Index Spammers and Google bombing

SEARCH AND DESTROY
by James Surowiecki

From the New Yorker, Talk of the Town
Issue of 2004-05-31
Posted 2004-05-24

If you go to the Internet search engine Google, type in “miserable failure,” and click on the “I’m feeling lucky” icon, you will be directed not to an article about “Ishtar” or the 1962 Mets but, rather, to the White House Web site and the official biography of President George W. Bush. Congratulations. You’ve been Google-bombed.

A Google bomb goes off when people conspire to have a particular phrase (in this case, “miserable failure”) link to a given Web page, effectively tying the phrase to the page. Other famous Google bombs include one linking “more evil than Satan himself” to Microsoft’s home page and, currently, one that links “weapons of mass destruction” to a page that reads, “The weapons you are looking for are currently unavailable. . . . Click the Regime Change button, or try again later.”

Google bombing may be a party trick, something to amuse office workers as they trudge through the day, but it exemplifies one of the biggest challenges that Google faces as it heads toward its multibillion-dollar I.P.O. Google is as much a ranking system as a search engine. It is more efficient than any other site at analyzing information and making decisions about its importance. Google is successful not because if you search for “Enron” it will return 1.75 million pages that contain the word but because, of those 1.75 million, the most relevant are right at the top. In large part, Google does this by relying on the collective intelligence of the Web itself. At the core of Google’s technology is a voting system. Every link from one Web site to another is treated as a vote; sites that get more votes are considered more valuable and, in Google’s system, are weighted to have more influence. Google also takes hundreds of other factors into consideration, such as font size and the location of words on the page. But, fundamentally, the Web pages that Google says are best are the pages that the Web as a whole thinks are best.

Google’s success has created a problem, though: if you have a voting system, people are going to try to manipulate it. Google bombing is the innocent face of this. Less innocent is the industry dedicated to helping Web sites maximize their Google rankings—the racket known as “search engine optimization.” Some American companies have armies of programmers toiling away in Bangalore solely to boost their Google rankings. Much of what the “optimizers” do is reasonable, helping companies do a better job of presenting content, using keywords, and building pages to which others will want to link. (These are termed “white hat” tactics.) But there are also plenty of black hats—known as “index spammers”—who have simply adapted the methods and tricks of the old political machines.

In the days of Boss Tweed, people were encouraged to vote early and often, dead men were placed on the voting rolls, and citizens were paid for their votes. On the Web, companies “cloak,” which means, among other things, that they disguise the real content of their sites, in an attempt to fool Google into thinking that a page is relevant to a search. Deep-pocketed players pay other sites to link to their sites, to foster an illusion of popularity. Some companies set up “link farms”—a host of interconnected Web sites that exist primarily to link to each other. A big company with a major Internet presence, for instance, can buy thousands of domain names, set up Web sites, and effectively create thousands of links out of nothing.
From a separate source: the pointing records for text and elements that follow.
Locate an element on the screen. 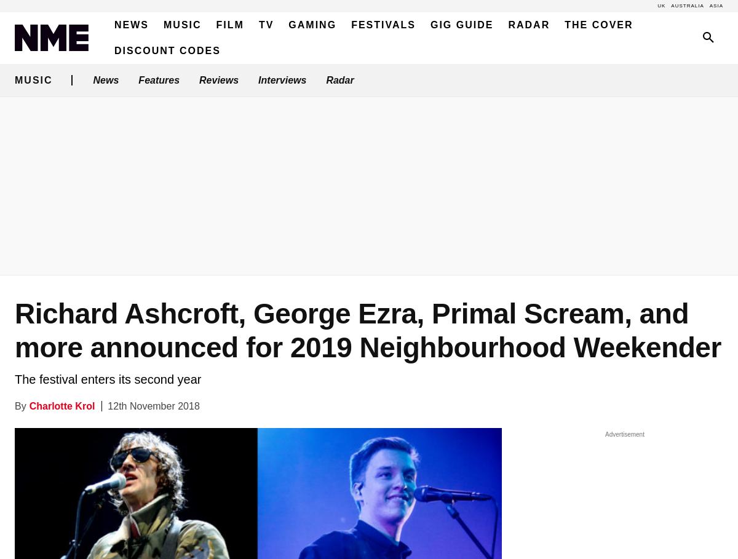 The width and height of the screenshot is (738, 559). '12th November 2018' is located at coordinates (153, 405).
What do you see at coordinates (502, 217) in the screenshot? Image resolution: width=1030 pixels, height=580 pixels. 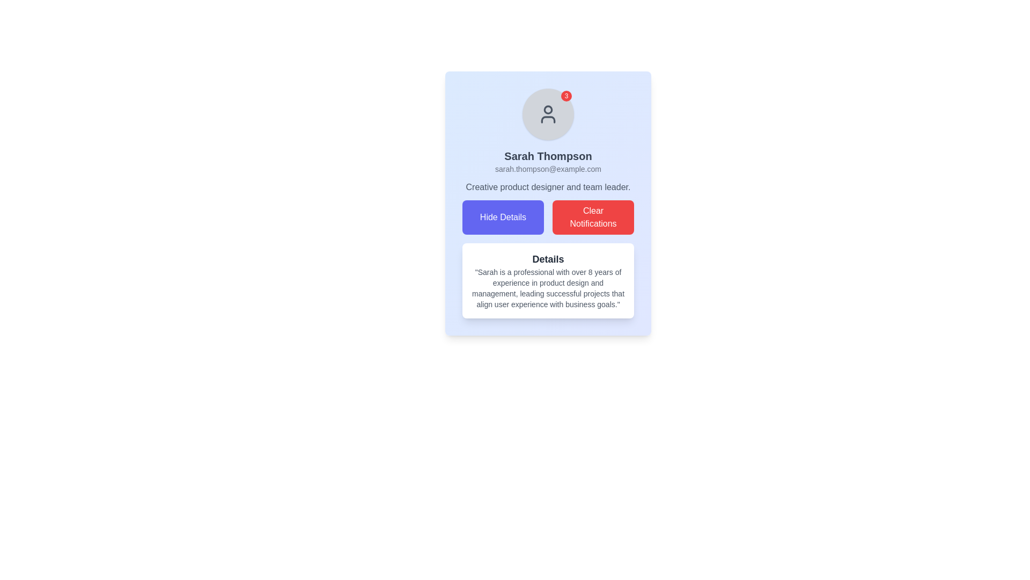 I see `the blue rectangular button labeled 'Hide Details' to change its color` at bounding box center [502, 217].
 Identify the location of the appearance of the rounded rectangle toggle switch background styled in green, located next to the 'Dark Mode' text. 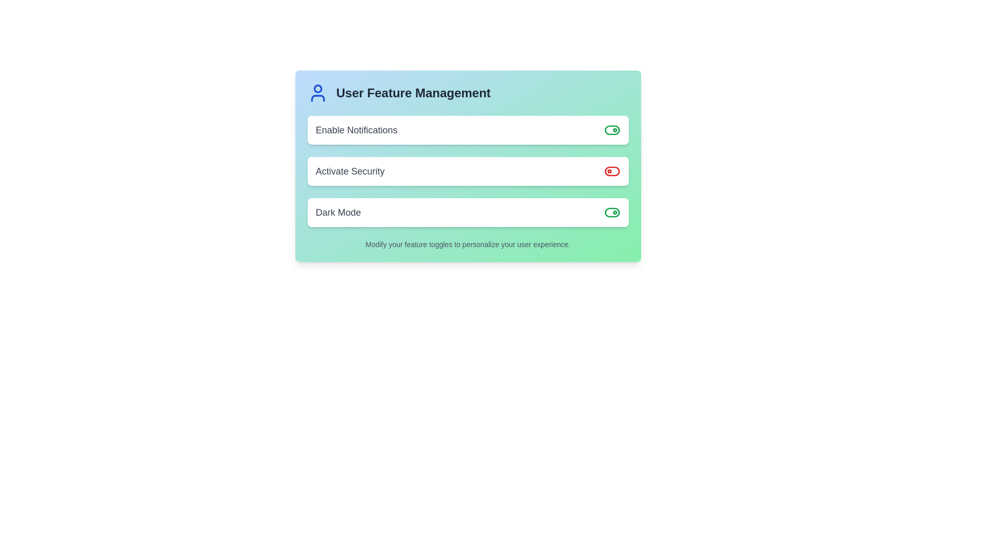
(612, 130).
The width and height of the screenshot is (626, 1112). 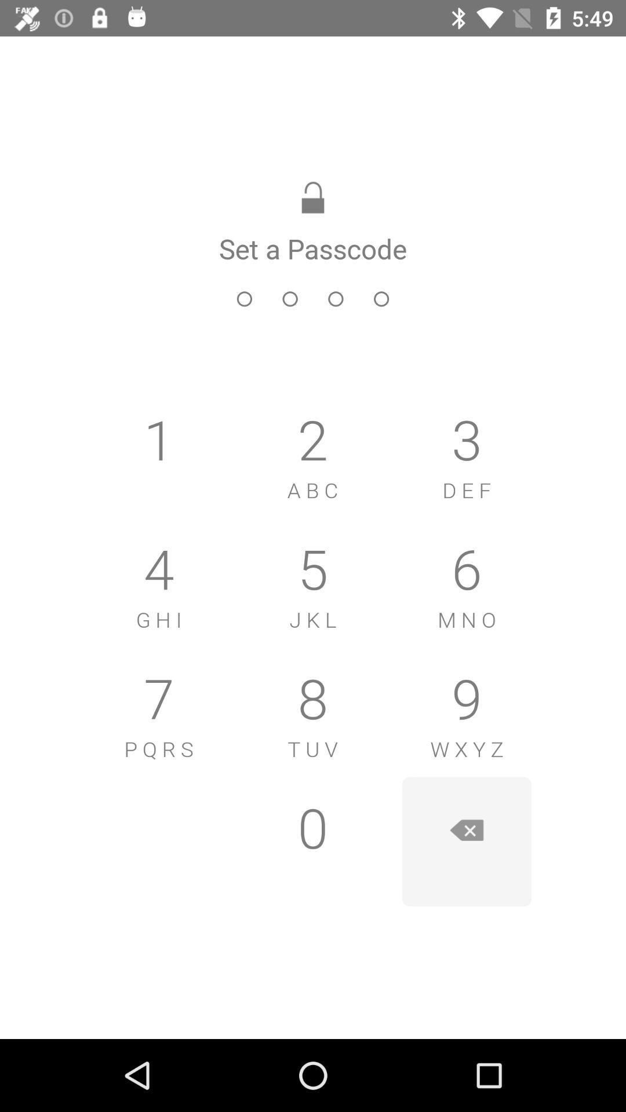 I want to click on delete, so click(x=466, y=842).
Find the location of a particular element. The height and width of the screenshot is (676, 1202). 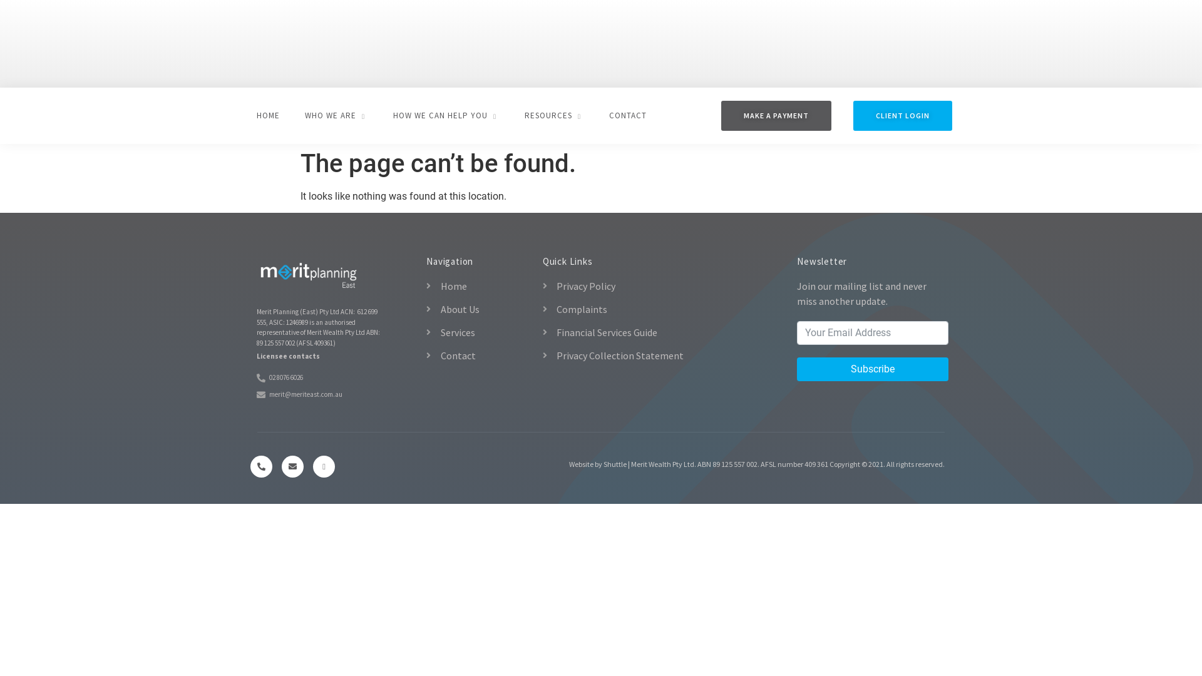

'WHO WE ARE' is located at coordinates (336, 116).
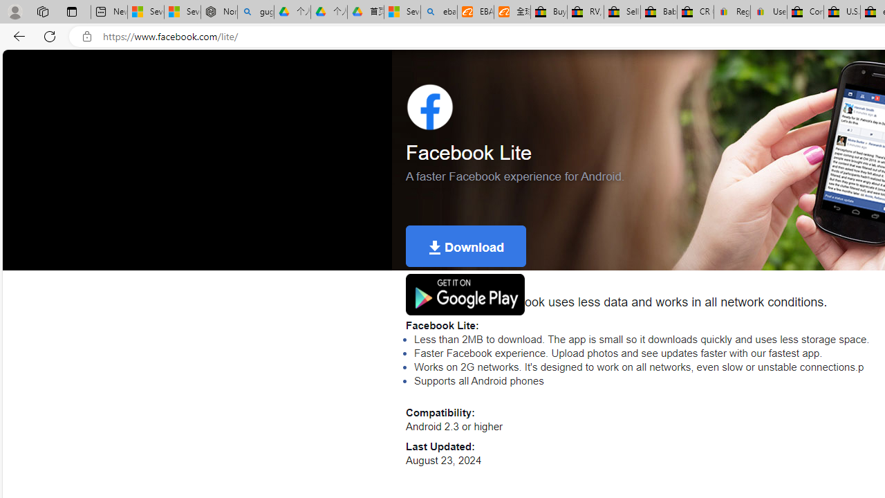 The height and width of the screenshot is (498, 885). What do you see at coordinates (840, 12) in the screenshot?
I see `'U.S. State Privacy Disclosures - eBay Inc.'` at bounding box center [840, 12].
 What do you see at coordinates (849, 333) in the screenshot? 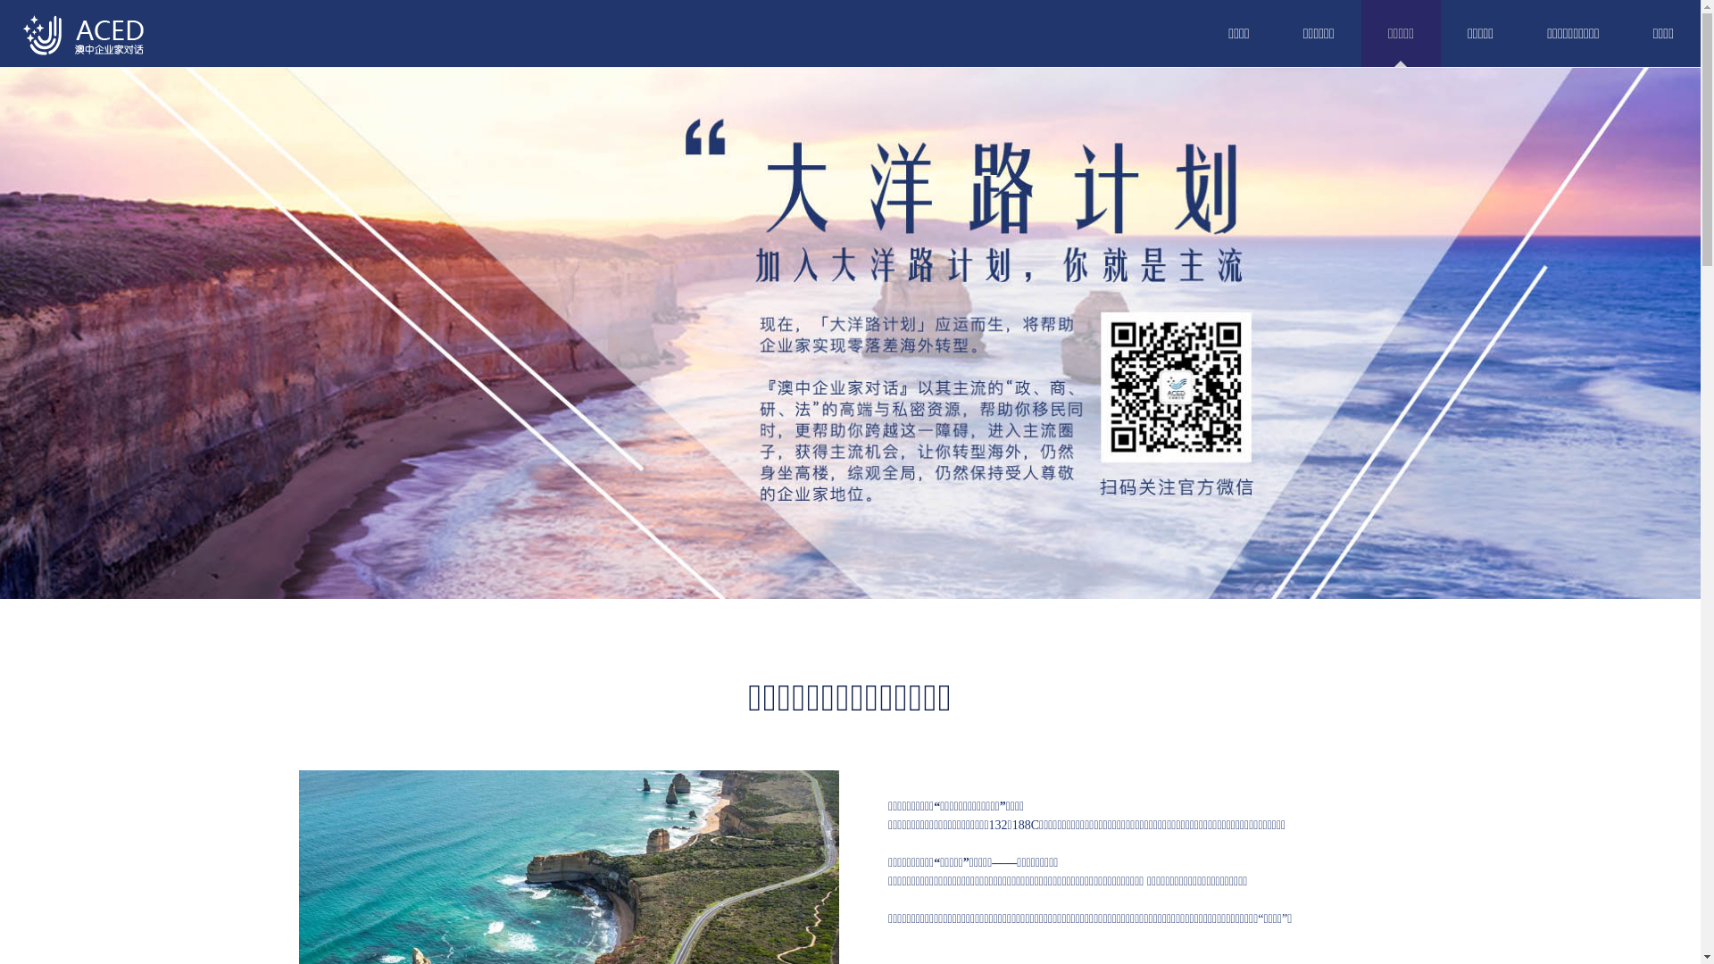
I see `'ss2'` at bounding box center [849, 333].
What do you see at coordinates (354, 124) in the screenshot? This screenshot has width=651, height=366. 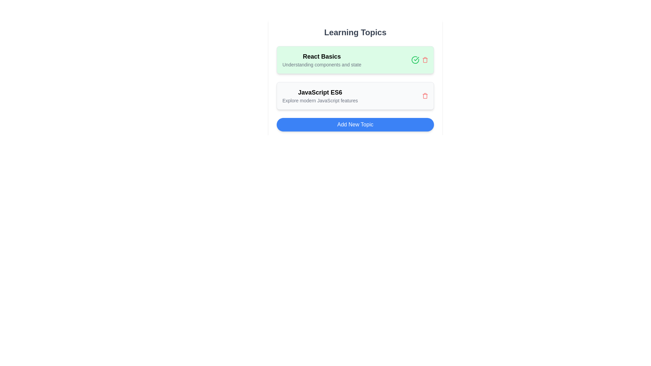 I see `the 'Add New Topic' button to initiate adding a new topic` at bounding box center [354, 124].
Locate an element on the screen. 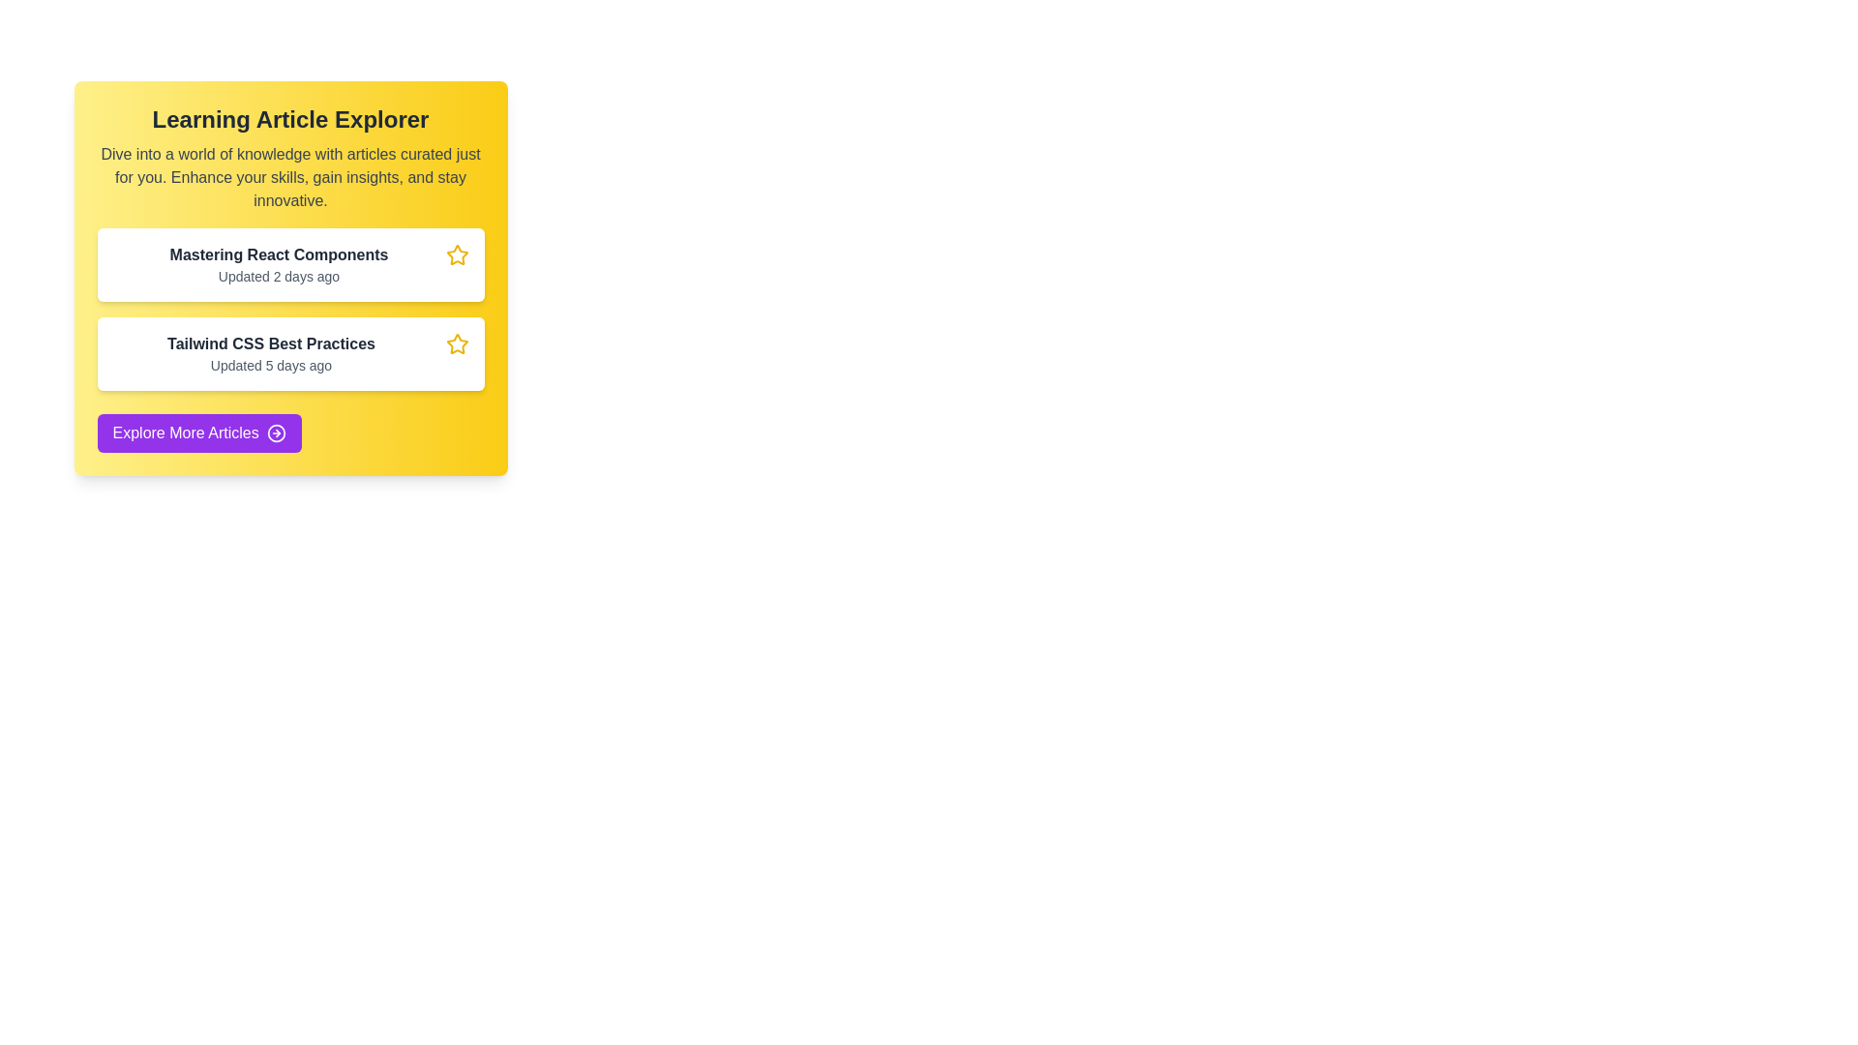  the text label displaying the title 'Tailwind CSS Best Practices' is located at coordinates (270, 342).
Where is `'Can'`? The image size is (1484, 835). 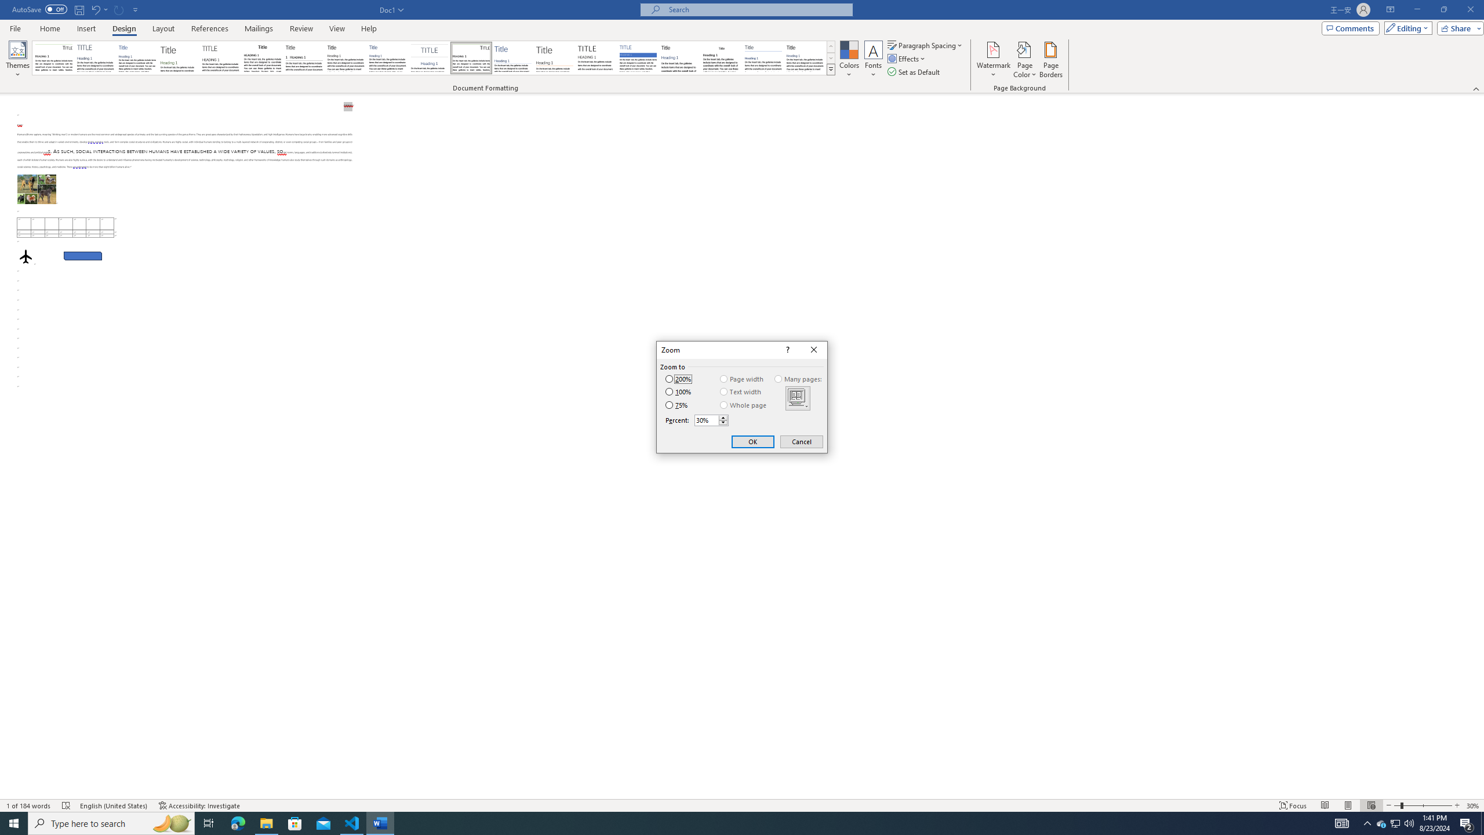 'Can' is located at coordinates (119, 9).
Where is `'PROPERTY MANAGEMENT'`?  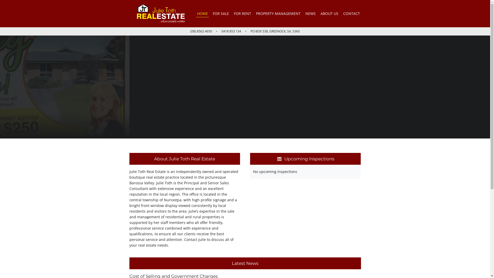 'PROPERTY MANAGEMENT' is located at coordinates (278, 13).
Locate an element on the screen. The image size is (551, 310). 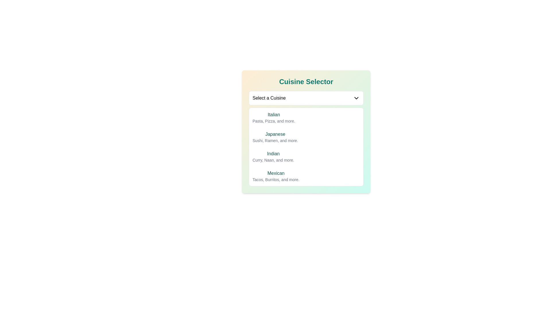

Google, of course, knows about all this. In its recent I.P.O. filing, it said that the threat from index spammers was “ongoing and increasing,” and so it has embarked on a campaign to outsmart them. A couple of weeks ago, for instance, it essentially banned a company called WhenU because of its cloaking tactics. (WhenU’s web site will no longer appear if you search for the company on Google.) To stymie the cheaters, Google issues periodic revisions to its algorithm, and companies breathlessly await the subsequent changes in their rankings. (They call this “the Google dance.”) These revisions are so important to Web sites that, like hurricanes, they are given names. Web masters still marvel at the havoc wreaked by the Florida revision, last November: “Denial, then anger, gradually changing to acceptance, and, finally, healing,” one wrote.

Google’s efforts to keep its rankings honest have not always been popular. Some people who run Web sites that depend on the traffic that Google sends their way have accused the company of being capricious and unjust. There have even been calls from critics for it to be regulated as a public utility. But attacks on Google are shortsighted. Google is treating index spammers the way Olympic officials treat athletes who use steroids. Think of the Web as a track meet. When the other runners are juiced, it’s hard to keep up with them unless you are, too. Likewise, when people start cloaking or link-farming, those who wish to remain competitive have to consider doing so themselves. This winds up hurting everyone; if Web users think Google isn’t a clean game, eventually they’ll stop playing.

Google works best when no one knows it’s there—when people are making their own decisions about which sites are useful or good. The more important Google becomes, the harder its job gets, because more and more people find themselves trying to game the system, and wind up undermining it instead. When Google purges dubious Web sites and rejects links from link farms, it is, in a sense, counteracting the consequences of its own success. Collective intelligence relies on a certain degree of innocence. Google is using guile to re-create a guileless world, under the assumption that what we don’t know should help us.